You can find tomcat up and running (if you have followed the previous steps) at the following ip:

 127.0.0.1:8180

Configuration

Configuring & Using Apache Tomcat 6 and Securing tomcat are good external resources about this topic.

Administering Tomcat5

If you have installed also the admin package as listed before you will be able to enter in the administation window only if you edit the file

$ /usr/share/tomcat5/conf/tomcat-users.xml

and add the following lines for creating new users with admin and manager privilegies as described in Tomcat's main page

<role rolename="manager"/>
<role rolename="admin"/>
<user username="YOUR USERNAME " password="YOUR PASSWORD" roles="admin,manager"/>

Obviously if you want only one kind of role you've to delete the one you are not interested in. Example only admin

<role rolename="admin"/>
<user username="YOUR USERNAME " password="YOUR PASSWORD" roles="admin"/>

Installing new servlet or jsp pages in Tomcat5

Using the Tomcat manager included in the installed packages you'll be able to to control your servlet/jsp properly. 1.Enter in your server (by default 127.0.0.1:8180). 2.Enter in the Tomcat manager page (you find the link on the left) typing username and password chosen in the previous step. 3.Search the section Deploy and in the field WAR or Directory URL type:

file://YOUR SERVLET or JSP PAGE DIRECTORY

Usually servlet/jsp pages are located in the directory /usr/share/tomcat5/webapps.

Tomcat on port 80

If you run Tomcat without a separate web server, but you want it to listen on port 80, then you should redirect port 80 to 8180 with iptables. For this you should create two files: /etc/network/if-pre-up.d/tomcat5-port80

#!/bin/sh
[ "$IFACE" == "eth0" ] || exit 0;
iptables -t nat -A PREROUTING -i eth0 -p tcp --dport http -j REDIRECT --to-ports 8180

/etc/network/if-post-down.d/tomcat5-port80

#!/bin/sh
[ "$IFACE" == "eth0" ] || exit 0;
iptables -t nat -D PREROUTING -i eth0 -p tcp --dport http -j REDIRECT --to-ports 8180

They must be executable, but only root should be able to modify them (e.g. use chmod 744). Please do also adjust your network interface as needed. After restarting the server, you can access Tomcat on port 80 and 8180. There are a couple of other possibilities to achieve this goal (see the sections in Securing tomcat and Configuring & Using Apache Tomcat 6). For most situations the given solution should be appropriate. But please pay attention to avoid running Tomcat as root!

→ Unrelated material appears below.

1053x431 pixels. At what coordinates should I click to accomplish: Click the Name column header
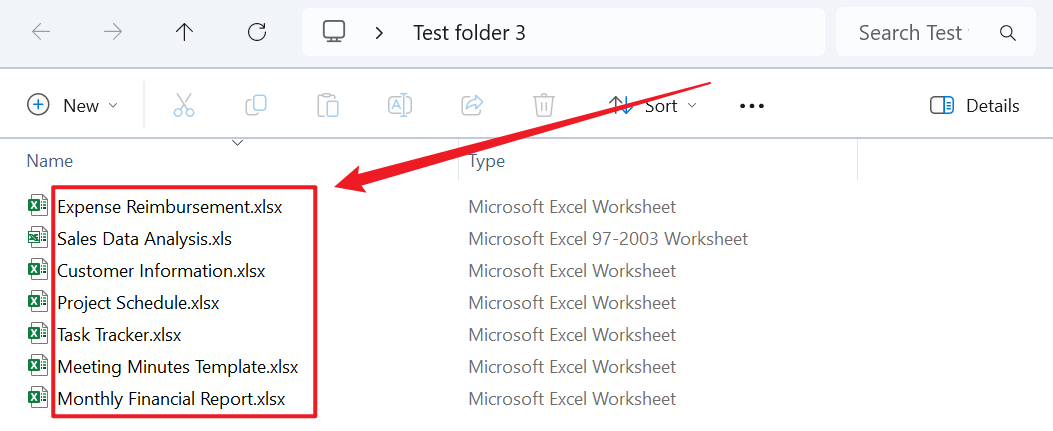point(50,161)
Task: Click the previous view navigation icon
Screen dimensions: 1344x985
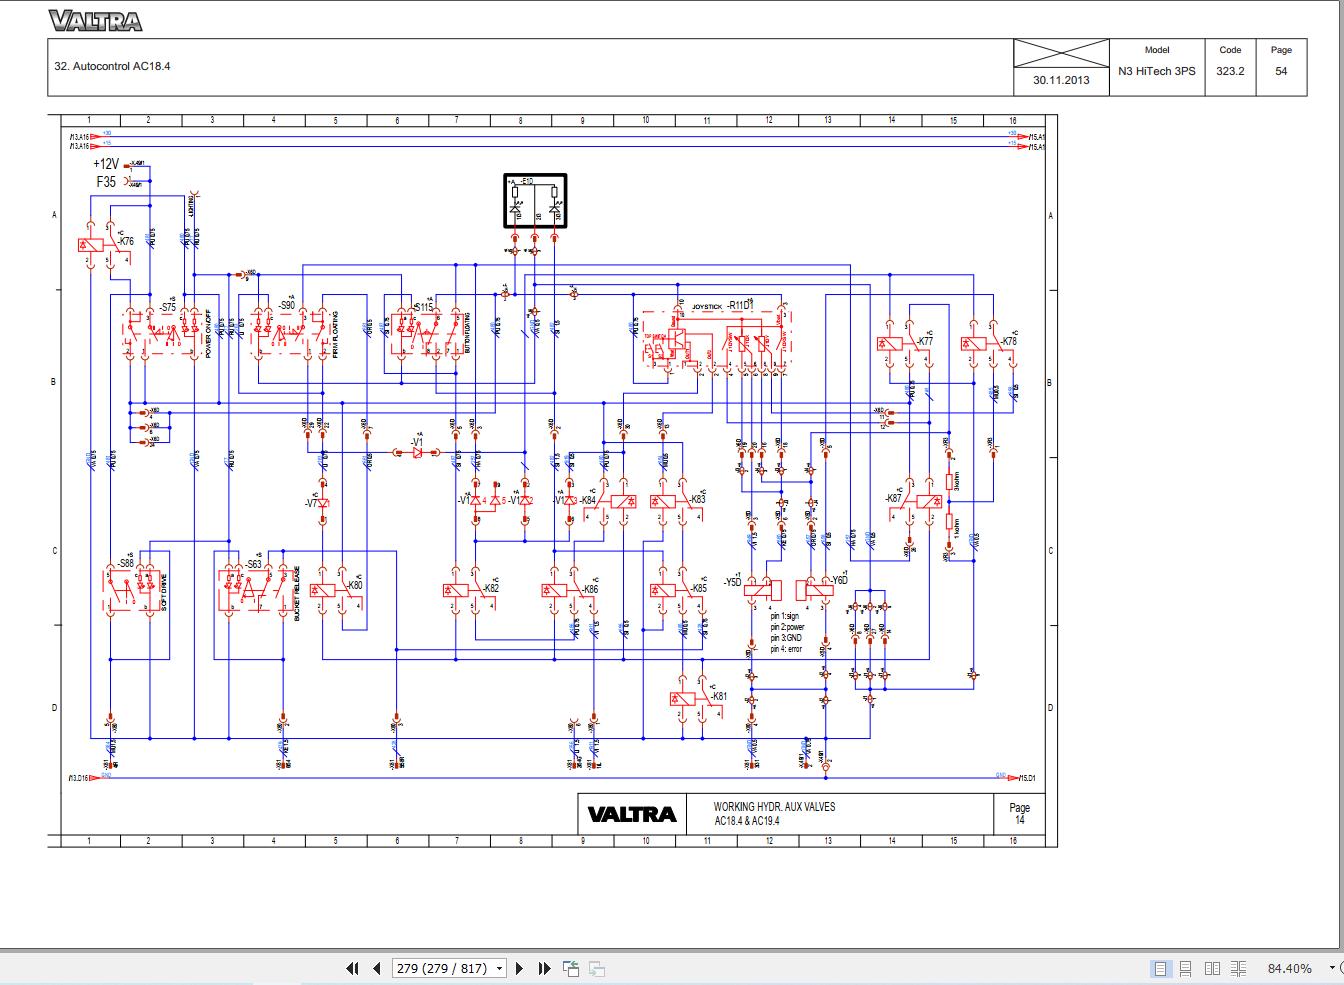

Turn of directory listings

For security reasons and to not disturbe guests you might want to turn of directory listings in case of non-existing welcome pages (e.g. if index.html is missing). To do this modify the listings parameter in conf/web.xml:

<init-param>
<param-name>listings</param-name>
<param-value>false</param-value>
</init-param>

User friendly error pages in case of a Java exception

Tomcat shows a stack trace per default, if an uncaught Java exception occurs. It is the task of the web application to adjust the response. The Tomcat FAQ gives a hint.

Securing Tomcat

When omiting the webapps-package and creating reasonable user accounts, Tomcat is already rather secure as shipped in Ubuntu (most important: it does not run as root) . For further improvements the Open Web Application Security Project (OWASP) has a good howto to secure your Tomcat installation.